# Verticut or dethatching solution



## Texas_Bermuda (Sep 1, 2018)

I have a very thin bermuda lawn and think the issues are soil quality, compaction and thatch. I'm planning to stimulate the roots and remove the thatch, apply some air8, humid acid and milk.

Question is, how should I remove the thatch and stimulate the growth? I hear a lot about verticut but I cant seem to narrow down exactly what that means. I need to remove the thatch but should I cut into the soul? can I use a overseeder with the fixed delta blades? 
Thanks!


----------



## Texas_Bermuda (Sep 1, 2018)

Milk=Milo
Soul=soil
Or I'm just getting spiritual about the yard.


----------



## Turftoe (Jun 28, 2018)

You almost got me, I was about to use google to search "benefits of using milk on my lawn" :lol:


----------



## TN Hawkeye (May 7, 2018)

Turftoe said:


> You almost got me, I was about to use google to search "benefits of using milk on my lawn" :lol:


Actually "Milk, It's good for the soul" barely lost out to "Got Milk" for their slogan.

— Written exercise —
Can you continue the forum thread about dethatching a thin bermuda lawn, picking up after its last post?

— Recorded information —
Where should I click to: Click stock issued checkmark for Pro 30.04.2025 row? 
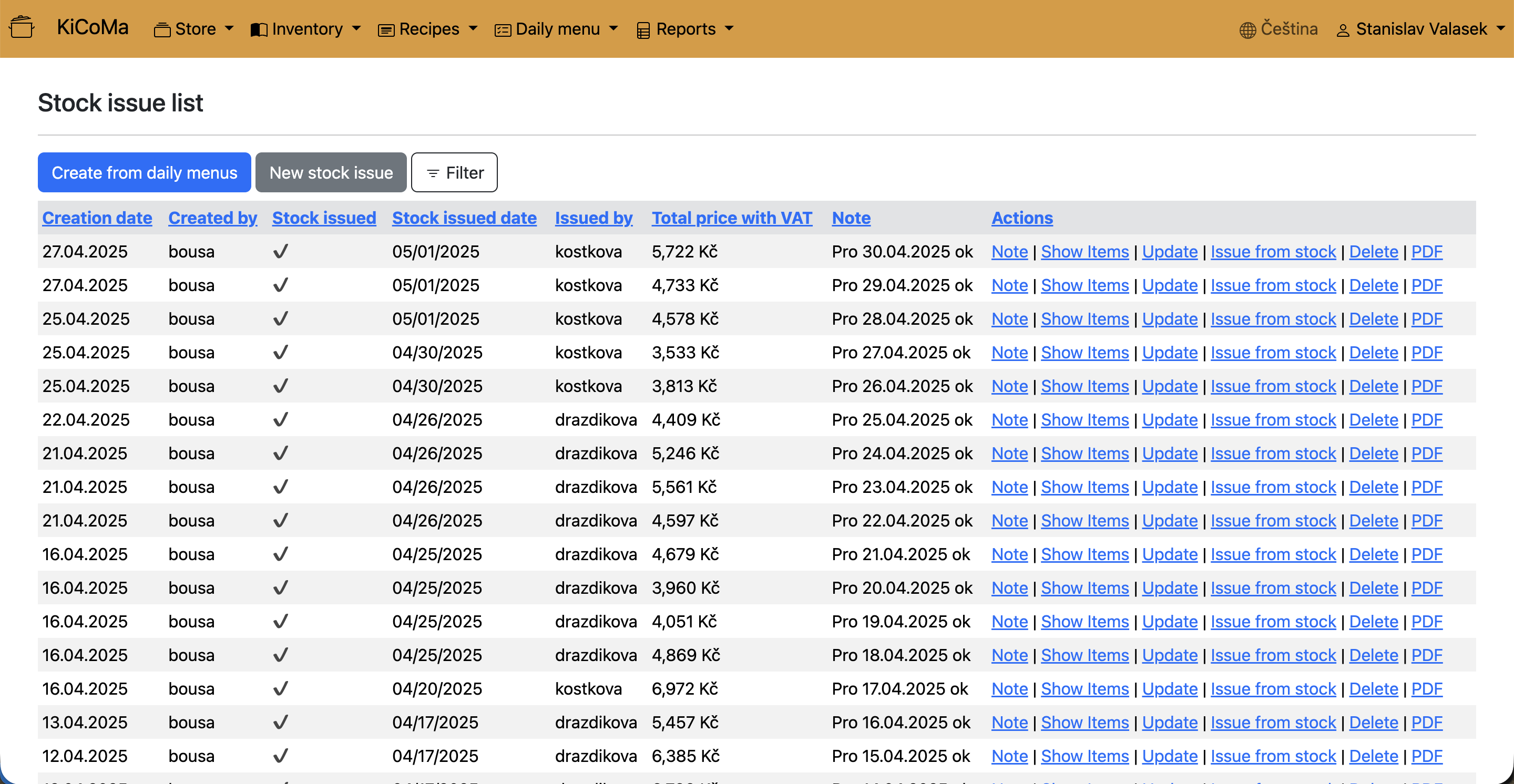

— Task output —
----------



## lucas287 (Jun 3, 2018)

HAHA! I was curious about the milk comment as well  Can't provide insight on your problem though!


----------



## BlakeG (Jul 17, 2018)

Verticutting is the process of cutting into the rhizomes and stolons of the plant to stimulate growth, as well as removing thatch layers. It can also be used to cut small vertical "trenches" into the soil for dropping seed if your grass is of the seeded variety. The hybrid varieties of bermuda grass (celebration, tifway419, TiffTuff, etc) are all re-propogated by this verticutting process since they produce a sterile seed head. I think it would be important to know exactly what cultivar you have to know if verticutting would help stimulate growth, i.e. seeded or hybrid bermuda? Either way, the process would help alleviate thatch. Hope this helps.

Edit: In my opinion, fixed delta blades are better than flail type blades. Depth setting is variable depending on what your end goal may be. Here is little information I was able to find.

http://sturf.lib.msu.edu/article/2011aug36a.pdf


----------



## Texas_Bermuda (Sep 1, 2018)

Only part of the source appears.